Três deputados estaduais da Bahia, com votos em Ilhéus, participaram da Audência Pública: Pedro Tavares (DEM), Rosemberg Pinto (PT) e Eduardo Sales (PP). Este último apresentou um dado comparativo importante: em Salvador, a média de habitantes por veículo é de 1.300 pessoas. Em Ilhéus chega-se a 1.800 usuários. Os parlamentares consideram a falta de eficiência e qualidade do transporte público um problema nacional, mas que tem que ser resolvido pontualmente pelas cidades.

A Prefeitura assegura que tem tomado todas as providências para o cumprimento do contrato e, especialmente, do decreto que determina o retorno de toda a frota. Após decreto, foram feitas fiscalizações semanais e três notificações extrajudiciais aplicadas. “A situação não é boa e qualquer pessoa vê isso. É uma situação complexa que exige calma na negociação”, explica o secretário municipal de Mobilidade Urbana, Gabriel Bittencourt. Já o Procurador Geral, Jéfferson Domingues questiona se a descontinuidade do serviço para se proceder uma nova licitação de concessão é, neste momento, mais vantajosa para a cidade ou se é mais responsável a notificação com adoção de medidas disciplinares até que se tenha tempo de fazer uma nova licitação.

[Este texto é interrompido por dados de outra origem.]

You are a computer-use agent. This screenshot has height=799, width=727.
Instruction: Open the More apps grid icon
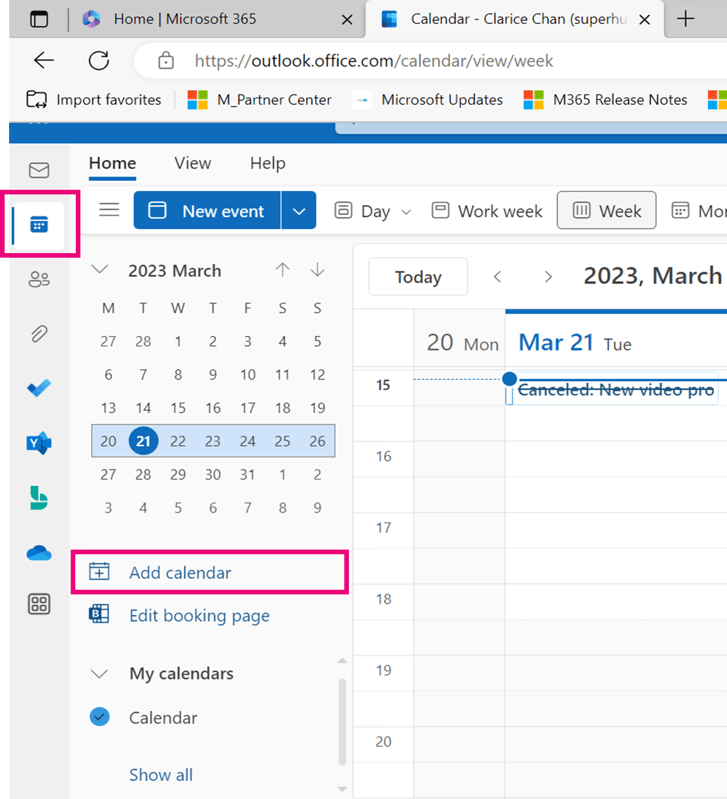pyautogui.click(x=39, y=603)
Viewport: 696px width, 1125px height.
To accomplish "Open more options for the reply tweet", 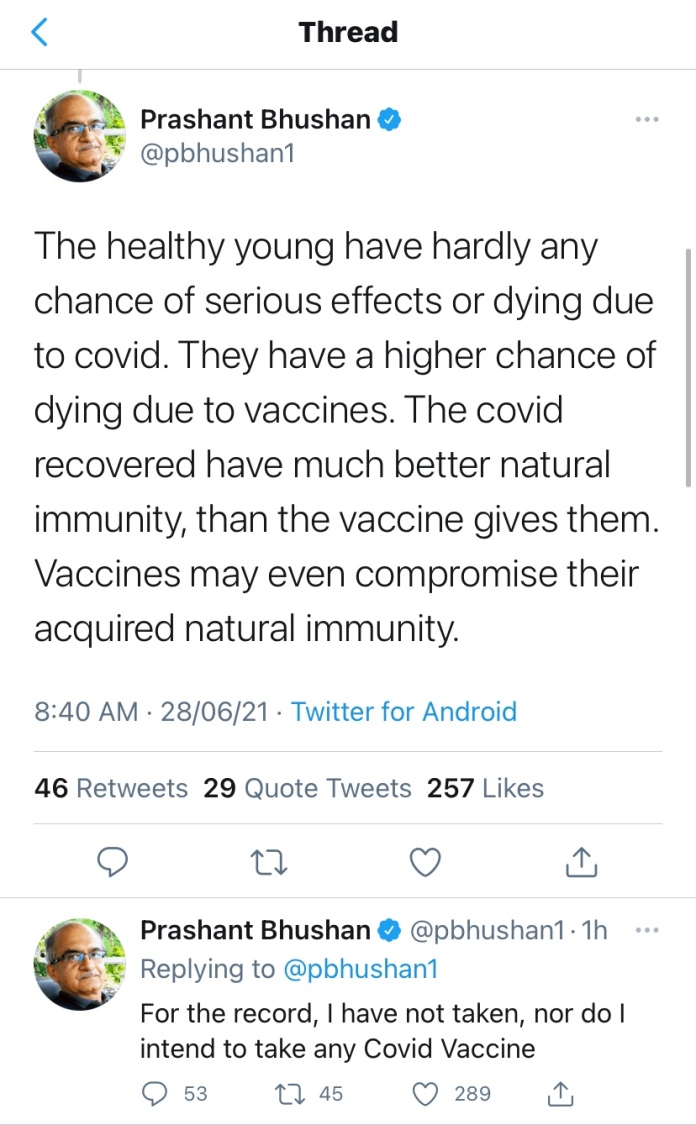I will [x=647, y=930].
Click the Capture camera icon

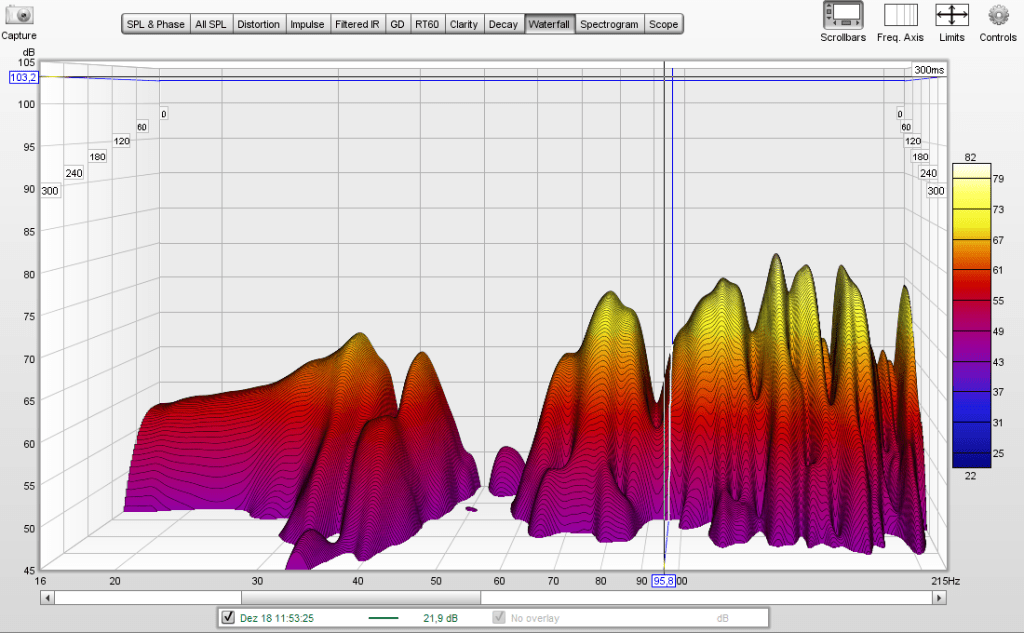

Especialista em mobilidade urbana, a professora da Universidade Federal do Sul da Bahia, Peola Paula Stein, disse não acreditar na imagem que as empresas querem passar de estarem realizando um “esforço hercúleo” para atender a cidade. “Não há esforço, porque não há ônibus”, critica. “É preciso montar um sistema operacional, requerer os relatórios de qualidade do transporte público, já que a gente se pode cobrar se tiver essa informação”, explica. De acordo com a especialista, o que está em debate não é o percentual de frota nas ruas. Mas, sim, quantos veículos estão em operação onde há demanda para ele. Segundo a professora, apesar das crises econômica e sanitária, é essencial que se qualifique a prestação do transporte, com o sistema funcionando, atendendo a todos e trazendo retorno financeiro às empresas.

Melhoria do Serviço

“O que estamos buscando aqui não é cancelar o contrato. É buscar o cumprimento dele”, assegurou a vereadora Enilda Mendonça (PT). “As empresas estão funcionando apenas com a intenção de minimizar seus custos”, concorda o presidente da Associação de Turismo de Ilhéus (ATIL), Átila Eiras. O vereador Aldemir Almeida (PP) destaca que o transporte clandestino só existe pela inoperância das empresas do transporte público. “O serviço do sistema público não ficou ruim agora não. Sempre foi péssimo”, sentencia. “Não pode mesmo continuar desta forma”, reforça o vereador Luciano Luna (PV). O vereador Gurita (PSD) destaca que é preciso um novo marco legal para o transporte público. “A cidade de Ilhéus cresceu e se desenvolveu. O sistema de transporte público é o mesmo de 30 anos atrás, do mesmo tempo do contrato em vigor”, lembra.

O parlamentar Vinícius Alcântara (PV) defende a criação de um Portal de Transparência do transporte público para a população conhecer os números que movimentam o setor e Cláudio Magalhães (PCdoB) denuncia a existência de uma “caixa-preta” do sistema onde não se sabe quanto arrecada. “O Sistema Inteligente só é inteligente para a empresa”, ironizou. Para os vereadores de Ilhéus, a intenção da Audiência Pública não foi apontar o dedo e massacrar as empresas. Mas, hoje, o usuário paga um preço alto para sofrer.

De acordo com informações da TV Câmara, responsável pela transmissão da Audiência Pública, essa foi a atividade da Câmara, este ano, com o maior número de participantes pelas redes sociais, interagindo com os convidados. O número ultrapassou a mil visualizações, com 149 compartilhamentos e quase 400 comentários de populares.